= Châu Can =

Archaeological site in Vietnam

Châu Can (Hà Tây) is an archaeological site in the Red River Delta in northern Vietnam. It was located in Hà Sơn Bình province when it was excavated in 1974, but in 1975 was reorganized into Hà Tây province. Excavations there yielded a number of coffins containing relics of the Bronze Age Đông Sơn culture (literally "East Mountain" culture).

==Discovery==
Eight coffins were recovered, made from logs. Three of these were incomplete while two others were described by the archaeologists as being in a poor condition. The coffins were aligned in a row with the head oriented towards the south or southeast direction. This provides a contrast with the graves at Việt Khê, although radiocarbon dating estimated the artefacts to date to a period between 197 BCE and 530 BCE which is from a common time period to the site at Viet Khe.

The burials at Châu Can are less prolific numerically, compared to the Việt Khê artefacts, with a smaller number of buried goods. However, they exhibit an unusually high number of wooden artefacts. On the other hand, no bronze bells, drums or vessels were found intact.
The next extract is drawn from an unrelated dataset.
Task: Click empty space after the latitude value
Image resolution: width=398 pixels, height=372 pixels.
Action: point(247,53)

The artefacts were generally less decorated and the pots were more regular in shape, with less variation from the basic circular shape. The burials were also placed in smaller coffins, and the lack of bronze vessels and musical artefacts, leading to speculation by scholars that the settlement at Chau Can had fewer metallurgical tradesmen than were present at Việt Khê.
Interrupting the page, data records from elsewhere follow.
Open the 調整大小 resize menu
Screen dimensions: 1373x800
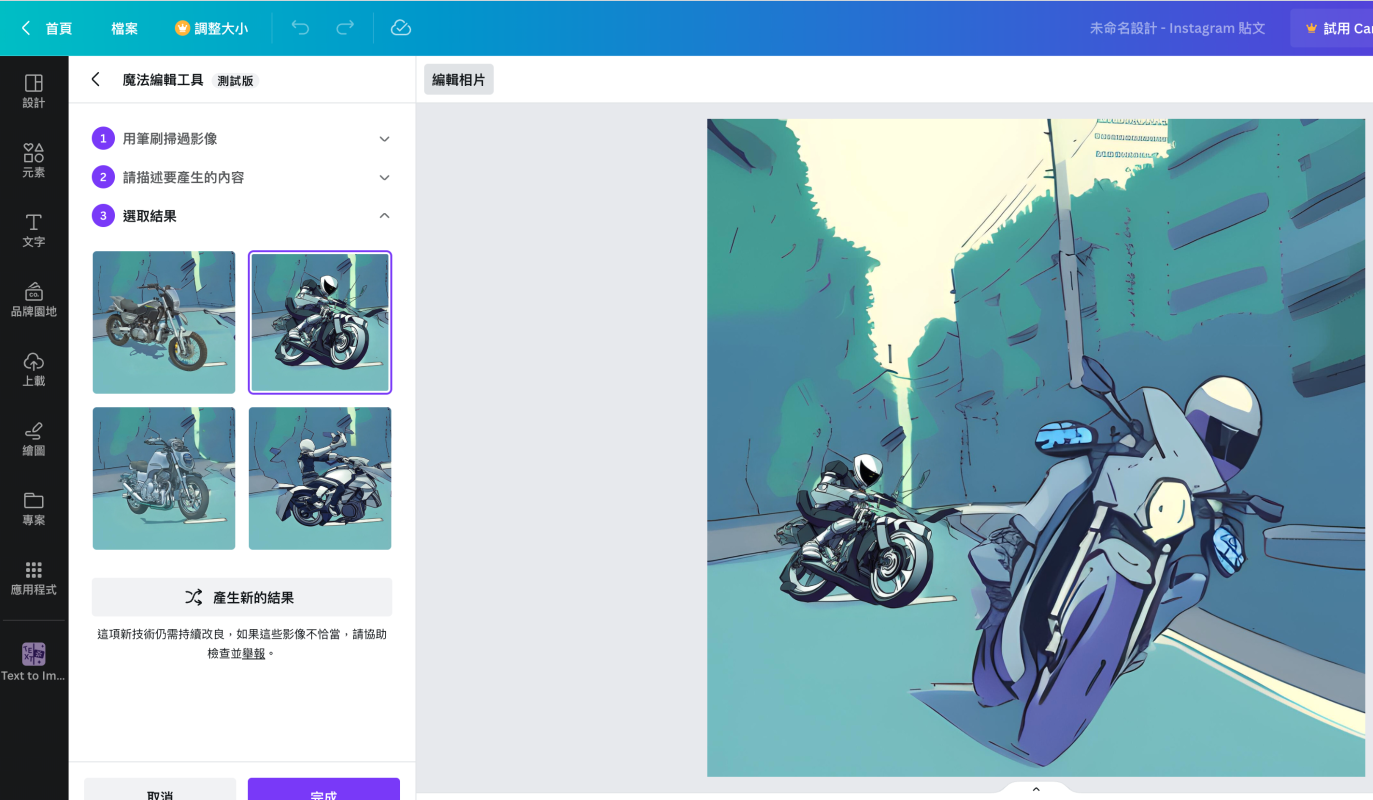tap(211, 28)
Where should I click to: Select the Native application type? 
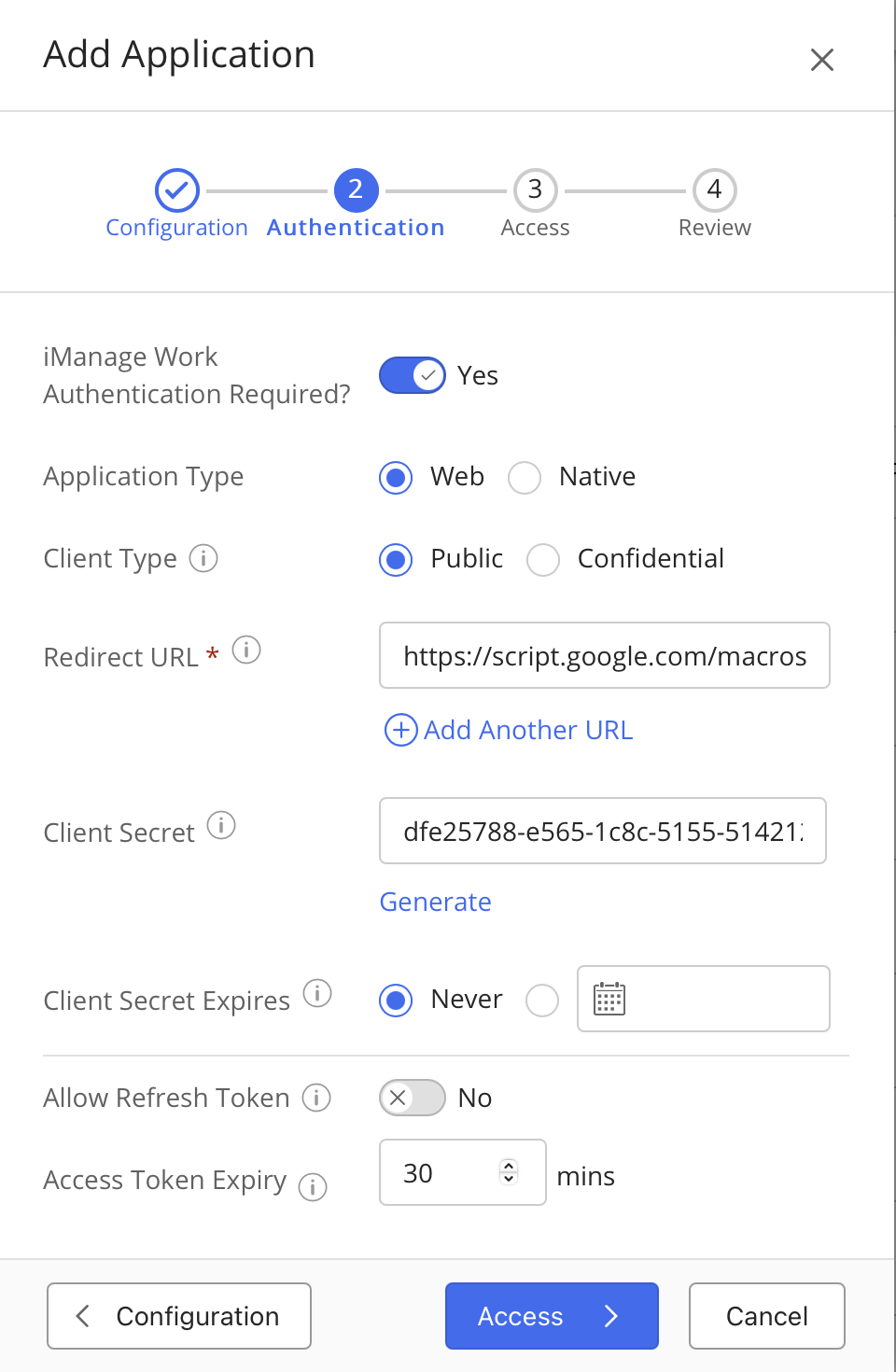click(x=525, y=478)
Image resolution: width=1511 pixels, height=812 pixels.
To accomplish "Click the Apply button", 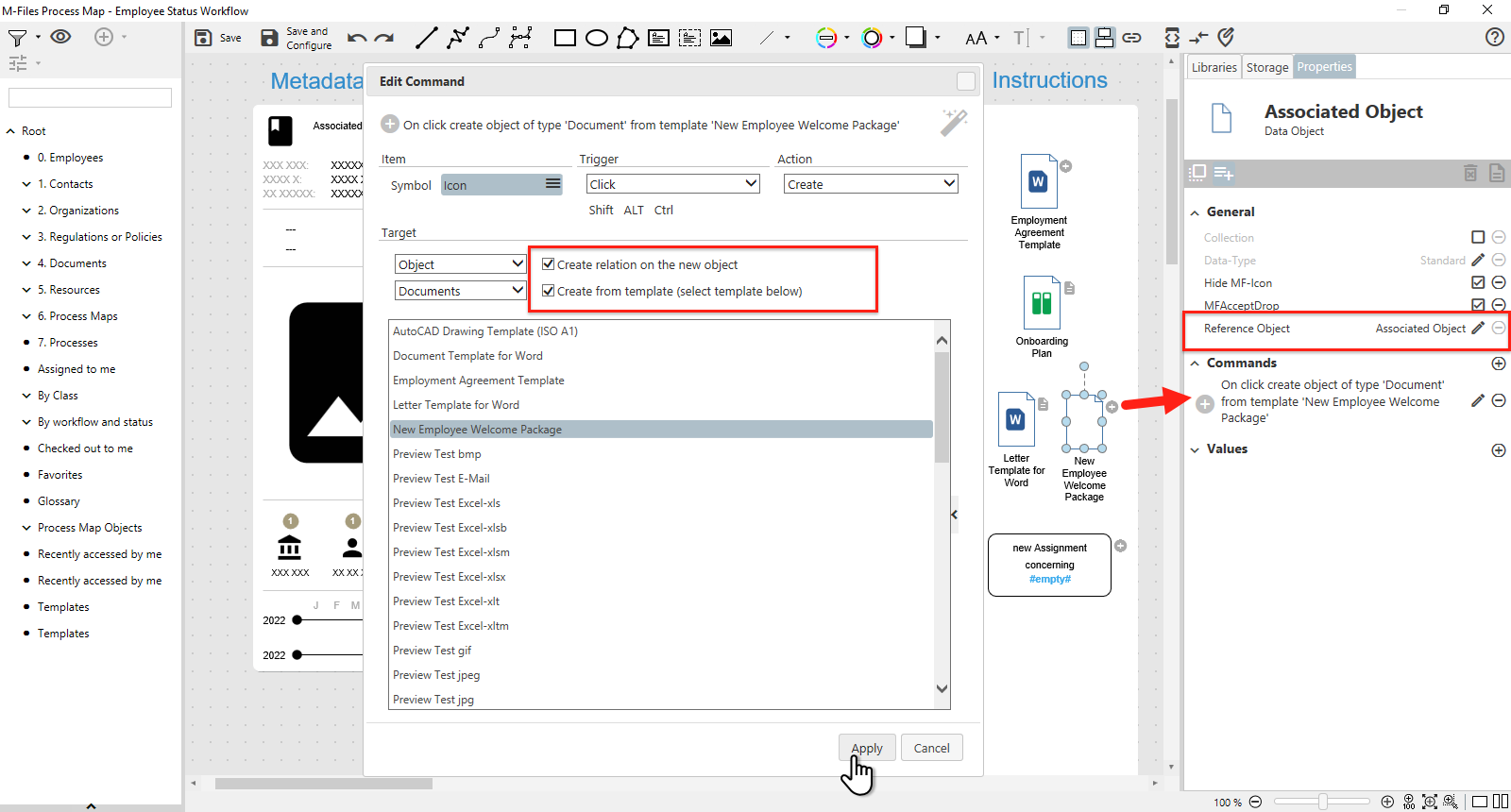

Burial 3 contained the remains of a human, believed to be female, who was buried alongside a spearhead in the coffin. The spearhead was placed at the right upper arm. A pediform bronze axe was mounted on its haft beside her right leg, while a wooden implement was placed beside her head and a wooden haft from a spear was placed next to the left leg. The remains of a material, believed to be the deceased's clothing, was found scattered on the torso.
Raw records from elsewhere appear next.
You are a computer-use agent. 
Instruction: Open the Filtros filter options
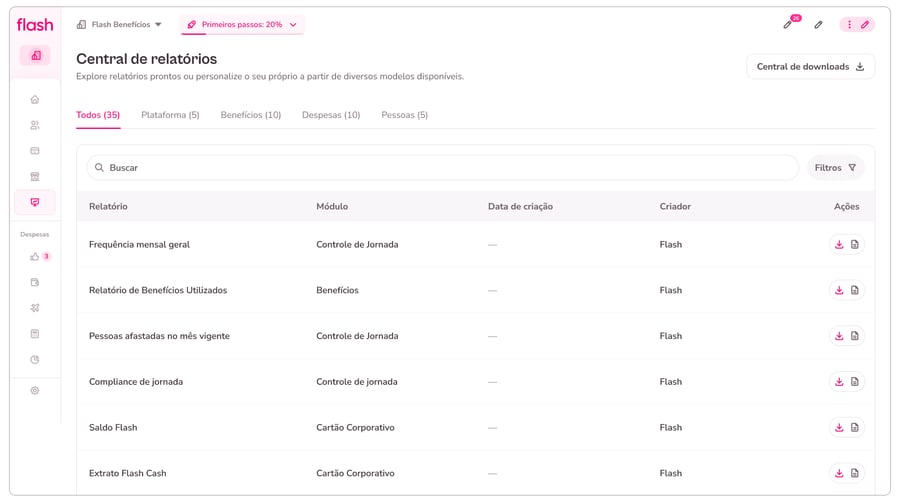(835, 168)
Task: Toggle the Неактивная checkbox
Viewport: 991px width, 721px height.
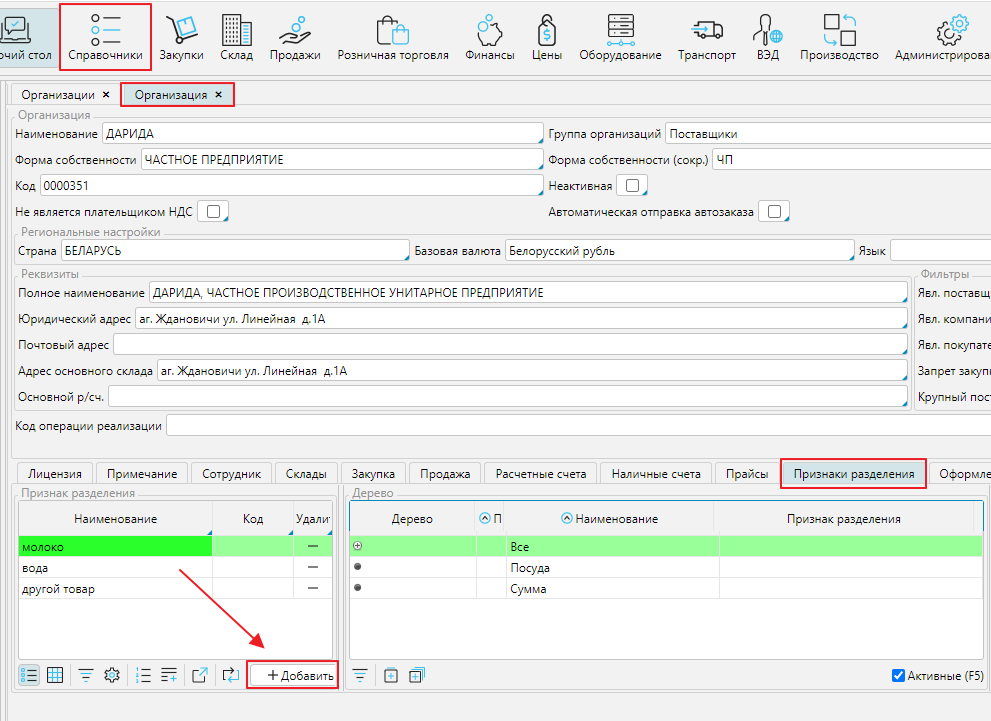Action: click(x=632, y=185)
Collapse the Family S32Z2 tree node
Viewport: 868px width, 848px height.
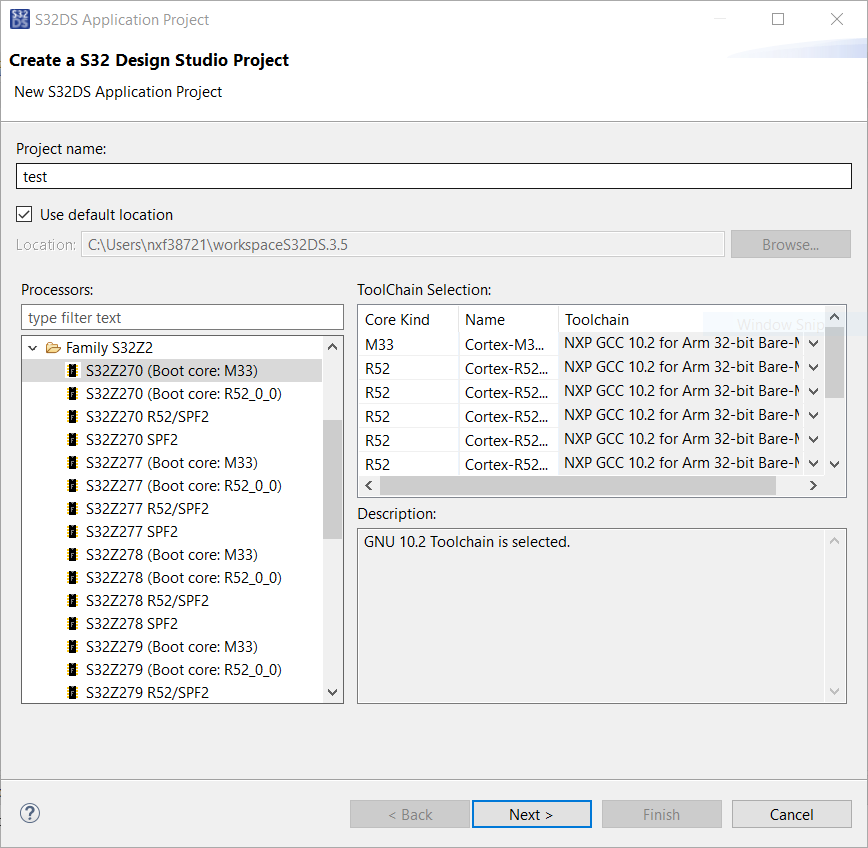click(x=33, y=348)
Burial 4 contained the skeleton of a male, with a set of objects that were placed in the coffin on and around the ankle. These consisted of a wooden ladle, a pottery vessel and a clay tray and another bamboo object whose method of use was not clear to archaeologists.

Burial 6 had only a small amount of human bones, but a difference emerged in that the burial goods were placed at the end of the feet with fabric remains found over the vicinity of the head. In this coffin, a gourd ladle, wooden tray and a spherical pot were found.

Burial 7 was different again, with fabric remnants covering the chest and further pieces beyond the end of the legs. This time a spherical pot and a wooden tray were placed on the deceased's ankles.

Burial 8 contained a fragment of a wooden tray and a two-piece wooden object. One of the pieces slotted into the other, leading archaeologists to speculate that the two-piece object was some kind of hafting device. In this case, human remains lay under a fabric shroud.